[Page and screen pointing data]
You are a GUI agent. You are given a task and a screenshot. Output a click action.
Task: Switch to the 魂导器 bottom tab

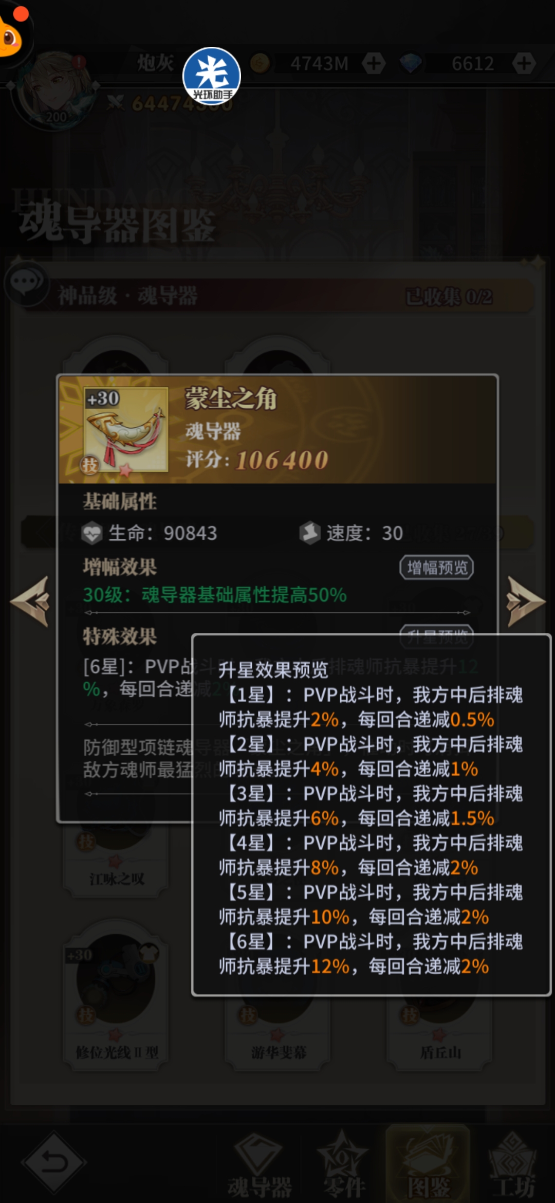pos(260,1166)
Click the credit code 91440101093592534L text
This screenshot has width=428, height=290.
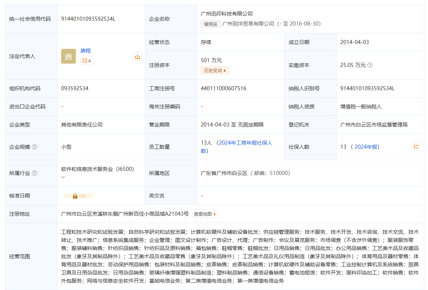(x=88, y=19)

### EXERCISE DIRECTIONS:
Copy every line of text from the records above word for word, and leave the pictures out.

### ANSWER TO THE PROBLEM:
You are a GUI agent. You are given a task and a screenshot. Output a click action.
Task: Switch to the 魂导器 bottom tab

pos(260,1166)
Click the credit code 91440101093592534L text
This screenshot has width=428, height=290.
(x=88, y=19)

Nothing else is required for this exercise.